By default, this will run SINQ with the following settings:

  • ✅ 4-bit weight quantization
  • ✅ Dual-scale + shift parameterization
  • ✅ 1D tiling
  • ✅ Group size = 64

Uniform, Uncalibrated Quantization

Reproduce the core SINQ results (as shown in Table 1 of the paper):

python quant_model_eval.py --model_name Qwen/Qwen3-1.7B

This uses INT4 uniform quantization without calibration - the main benchmark setting of the paper.


Non-Uniform Quantization (NF4)

Try SINQ with non-uniform quantization (e.g., NF4):

python quant_model_eval.py --method sinq_nf4 --model_name Qwen/Qwen3-1.7B

Calibrated Quantization (AWQ + SINQ = A-SINQ)

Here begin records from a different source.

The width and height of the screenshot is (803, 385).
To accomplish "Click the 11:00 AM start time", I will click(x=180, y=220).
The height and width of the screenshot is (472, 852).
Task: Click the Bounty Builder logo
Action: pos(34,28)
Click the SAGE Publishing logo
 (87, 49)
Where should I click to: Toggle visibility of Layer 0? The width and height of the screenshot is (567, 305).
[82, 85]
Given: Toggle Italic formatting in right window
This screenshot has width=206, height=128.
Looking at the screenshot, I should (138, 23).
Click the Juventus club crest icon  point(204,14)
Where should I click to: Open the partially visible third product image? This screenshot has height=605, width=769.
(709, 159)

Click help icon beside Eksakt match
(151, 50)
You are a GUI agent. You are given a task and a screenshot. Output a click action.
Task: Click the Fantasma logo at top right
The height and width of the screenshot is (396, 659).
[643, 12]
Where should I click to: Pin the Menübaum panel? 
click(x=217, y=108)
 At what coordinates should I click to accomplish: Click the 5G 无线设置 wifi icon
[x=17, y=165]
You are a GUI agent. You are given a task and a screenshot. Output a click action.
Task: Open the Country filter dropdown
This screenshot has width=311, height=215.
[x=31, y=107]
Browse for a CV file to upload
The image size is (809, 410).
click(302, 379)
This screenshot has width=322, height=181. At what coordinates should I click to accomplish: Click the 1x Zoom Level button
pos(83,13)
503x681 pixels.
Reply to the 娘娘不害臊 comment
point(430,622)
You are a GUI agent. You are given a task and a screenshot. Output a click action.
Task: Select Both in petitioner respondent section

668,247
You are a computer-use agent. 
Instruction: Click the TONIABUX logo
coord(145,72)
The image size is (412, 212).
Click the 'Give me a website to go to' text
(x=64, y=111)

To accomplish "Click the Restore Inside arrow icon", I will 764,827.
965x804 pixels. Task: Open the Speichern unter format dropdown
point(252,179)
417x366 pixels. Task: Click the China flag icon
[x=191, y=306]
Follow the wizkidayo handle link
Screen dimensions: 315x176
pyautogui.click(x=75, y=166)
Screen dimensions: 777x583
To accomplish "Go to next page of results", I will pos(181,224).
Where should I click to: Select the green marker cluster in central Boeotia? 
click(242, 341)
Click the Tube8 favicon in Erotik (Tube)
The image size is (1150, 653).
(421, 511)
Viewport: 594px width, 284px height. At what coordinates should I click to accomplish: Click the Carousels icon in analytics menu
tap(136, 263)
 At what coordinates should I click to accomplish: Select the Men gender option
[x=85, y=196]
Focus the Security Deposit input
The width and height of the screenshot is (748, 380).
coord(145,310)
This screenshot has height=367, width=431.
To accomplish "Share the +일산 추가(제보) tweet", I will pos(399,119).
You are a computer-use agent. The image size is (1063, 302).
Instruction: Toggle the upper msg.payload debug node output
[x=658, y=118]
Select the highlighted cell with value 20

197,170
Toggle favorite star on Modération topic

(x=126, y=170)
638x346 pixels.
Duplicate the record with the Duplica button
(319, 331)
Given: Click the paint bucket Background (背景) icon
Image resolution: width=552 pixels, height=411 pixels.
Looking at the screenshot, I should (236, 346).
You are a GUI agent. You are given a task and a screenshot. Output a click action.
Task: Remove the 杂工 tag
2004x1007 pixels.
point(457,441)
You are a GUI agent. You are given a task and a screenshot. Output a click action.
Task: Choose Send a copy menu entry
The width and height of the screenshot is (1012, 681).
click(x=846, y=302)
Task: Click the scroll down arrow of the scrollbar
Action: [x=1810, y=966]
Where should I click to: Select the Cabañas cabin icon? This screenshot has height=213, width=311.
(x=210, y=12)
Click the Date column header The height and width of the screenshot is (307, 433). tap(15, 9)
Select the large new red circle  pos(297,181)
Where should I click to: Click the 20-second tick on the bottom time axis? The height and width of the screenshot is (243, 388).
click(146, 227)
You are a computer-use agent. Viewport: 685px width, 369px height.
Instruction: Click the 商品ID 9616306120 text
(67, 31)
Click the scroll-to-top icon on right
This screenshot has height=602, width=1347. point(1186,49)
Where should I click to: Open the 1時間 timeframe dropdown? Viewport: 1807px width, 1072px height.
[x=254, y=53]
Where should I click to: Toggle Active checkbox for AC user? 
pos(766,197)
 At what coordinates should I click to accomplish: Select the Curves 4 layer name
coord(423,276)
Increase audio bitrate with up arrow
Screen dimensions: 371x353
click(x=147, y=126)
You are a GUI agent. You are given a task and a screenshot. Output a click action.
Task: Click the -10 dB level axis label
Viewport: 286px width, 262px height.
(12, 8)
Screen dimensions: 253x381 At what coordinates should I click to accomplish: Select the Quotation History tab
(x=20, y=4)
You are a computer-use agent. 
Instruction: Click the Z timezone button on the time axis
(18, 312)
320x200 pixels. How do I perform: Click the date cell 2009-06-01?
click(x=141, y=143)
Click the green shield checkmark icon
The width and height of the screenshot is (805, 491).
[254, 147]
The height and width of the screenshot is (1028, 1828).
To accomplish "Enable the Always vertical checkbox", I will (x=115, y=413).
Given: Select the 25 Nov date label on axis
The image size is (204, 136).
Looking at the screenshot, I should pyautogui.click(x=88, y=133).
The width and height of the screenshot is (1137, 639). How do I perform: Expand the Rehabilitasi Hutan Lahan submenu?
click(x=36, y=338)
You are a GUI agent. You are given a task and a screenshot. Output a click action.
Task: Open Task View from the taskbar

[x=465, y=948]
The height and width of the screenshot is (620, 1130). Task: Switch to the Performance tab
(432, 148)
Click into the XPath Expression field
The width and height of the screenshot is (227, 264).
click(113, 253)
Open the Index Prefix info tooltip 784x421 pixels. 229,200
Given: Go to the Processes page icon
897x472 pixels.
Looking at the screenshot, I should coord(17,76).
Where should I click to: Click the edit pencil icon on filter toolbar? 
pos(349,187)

Combine SINQ with activation-aware calibration (AWQ) for higher accuracy:

python quant_model_eval.py --method asinq --model_name Qwen/Qwen3-1.7B

⚙️ Optional Flags

Customize experiments with the following command-line arguments:

Flag Description Options Default
--nbits Number of bits used to quantize model weights 2, 3, 4, 8 4
--tiling_mode Strategy for tiling weight matrices during quantization 1D, 2D 1D
--group_size Number of weights processed together as a quantization group 64, 128 64

📝 Note: All results reported in the paper were obtained using the evaluation framework from Efficient-ML/Qwen3-Quantization rather than lm-eval.

5. Ongoing updates on new features and integrations

We are actively expanding SINQ with new features and integrations. Stay tuned here for the latest updates:

  • 26/09/2025 - SINQ paper released on arXiv
  • 30/09/2025 - SINQ GitHub repository made public
  • 02/10/2025 - SINQ paper featured on 🤗 Hugging Face Papers
  • 🔜 Coming soon – 🤗 Integration with Hugging Face Transformers
  • 🔜 Coming soon – 📦 Pre-quantized SINQ models available on Hugging Face Hub

6. How to Cite This Work

If you find SINQ useful in your research or applications, please cite our paper:

@misc{muller2025sinq,
      title={SINQ: Sinkhorn-Normalized Quantization for Calibration-Free Low-Precision LLM Weights}, 
      author={Lorenz K. Muller and Philippe Bich and Jiawei Zhuang and Ahmet Celik and Luca Benfenati and Lukas Cavigelli},
      year={2025},
      eprint={2509.22944},
      archivePrefix={arXiv},
      primaryClass={cs.LG},
      url={http://arxiv.org/abs/2509.22944}
}

7. Related Repositories

This project builds upon and extends the excellent work from the following open-source projects:

  • Qwen3-Quantization - Base implementation and evaluation scripts for Qwen3 quantization.
  • HQQ - High-quality calibration-free quantization baseline.

📜 You can find their original licenses in the corresponding LICENSE files in these repositories.